ELEZIONI | 12 Giugno 2017

«Il centrodestra c'è. Ed è pronto a governare»

L’europarlamentare di Forza Italia Massimiliano Salini commenta le elezioni: «Le amministrative confermano la bontà della scommessa: il centrodestra riparte e si ricandida a governare il Paese»

di REDAZIONE

«Persone credibili con un programma chiaro e concreto, sostenute da uno schieramento che si muove compatto, senza tentennamenti. Le elezioni amministrative confermano la bontà della nostra scommessa: il centrodestra riparte e si ricandida a governare il Paese». Così su Facebook l’europarlamentare di Forza Italia Massimiliano Salini, che affida al social network il primo commento a caldo sulla tornata di elezioni amministrative che domenica 11 giugno ha chiamato gli italiani a votare per il sindaco in oltre mille Comuni d’Italia. 

L’eurodeputato azzurro si concentra sul caso più eclatante, quello di Genova, che riassume gli elementi chiave dell’attuale fase politica: l’affanno del centrosinistra, la crescita del centrodestra e il crollo del M5S. Varrà per Palazzo Chigi? 

La risposta all’interrogativo non è scontata, come nulla in politica. Di certo, il segnale politico è chiaro. E l’esponente forzista, che nelle ultime settimane ha battuto il Nord Italia al fianco dei candidati sostenuti dal centrodestra, incontrando imprenditori e cittadini da cui ha raccolto una vera domanda di cambiamento, non manca di sottolinearlo. 

Va detto: il capoluogo ligure non è un caso isolato, come sottolinea Maria Stella Gelmini sulla sua pagina Facebook: «Roberto di Stefano ci porta al ballottaggio anche a Sesto San Giovanni, la Stalingrado d'Italia». E il centrodestra se la giocherà ‘in finale’ al 25 giugno anche in centri importanti come Monza, dove Dario Allevi è sostanzialmente alla pari con il candidato del PD, e Desenzano del Garda, in cui Guido Malinverno guarda dall’alto del suo 47% il concorrente del centrosinistra, indietro di ben 20 punti percentuali.
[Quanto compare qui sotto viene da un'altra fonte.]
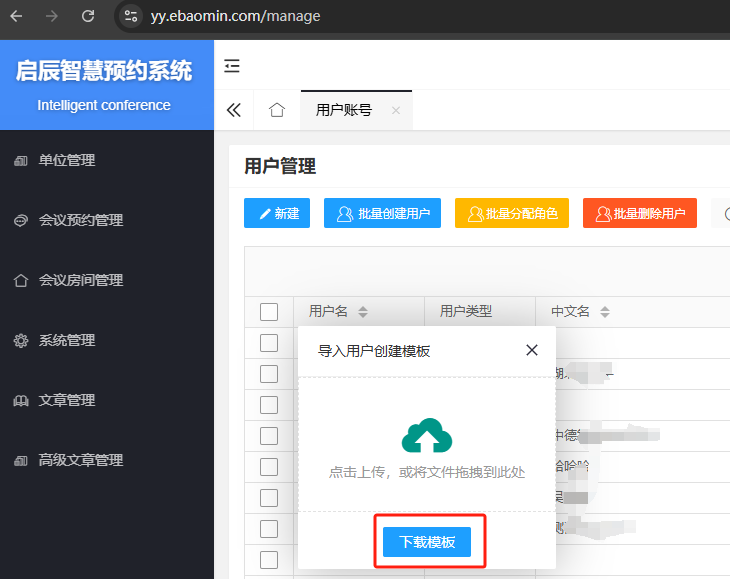This screenshot has height=579, width=730.
Task: Collapse sidebar using the menu fold icon
Action: [x=232, y=66]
La capacità di rilancio dello schieramento emerge anche in altre città non capoluogo come Crema, provincia di Cremona, dove il candidato sostenuto dalla coalizione di centrodestra Chicco Zucchi è cresciuto in campagna elettorale fino ad agguantuare un ottimo pareggio rispetto al centrosinistra, e tra due settimane andrà al ballottaggio contro la sindaca uscente, apparsa in grande difficoltà, una vera e propria doccia gelata per il PD locale.

«Genova è la migliore sintesi di ciò che serve e non serve all’Italia - rileva Salini - l’exploit di Marco Bucci che batte il PD nella (ex) roccaforte della sinistra e il tracollo dei Cinquestelle nella città del comico fondatore Beppe Grillo. Certo, la battaglia continua al ballottaggio - aggiunge - Ma il test sui territori parla chiaro: il centrodestra c’è. E non è solo l’alternativa alla sinistra contro il vuoto pneumatico pentastellato: è la forza politica credibile e responsabile cui guardano gli italiani che vogliono rimettere in moto l’Italia».

Le parole dell’europarlamentare evidenziano «il vuoto» dei Cinquestelle, una sconfitta lontana anni luce dai trionfalismi di Virginia Raggi a Roma o Chiara Appendino a Torino, candidate uscite all’epoca vittoriose dalle rispettive prove alle urne facendo pensare a molti che il movimento potesse prendere piede nei territori. 

All’indomani dell’11 giugno, invece, secondo numerosi commentatori restano criticità di rilievo, limiti strutturali interni ai 5S, dagli scarsi risultati amministrativi della Raggi alla mancanza di una classe dirigente radicata nel Paese.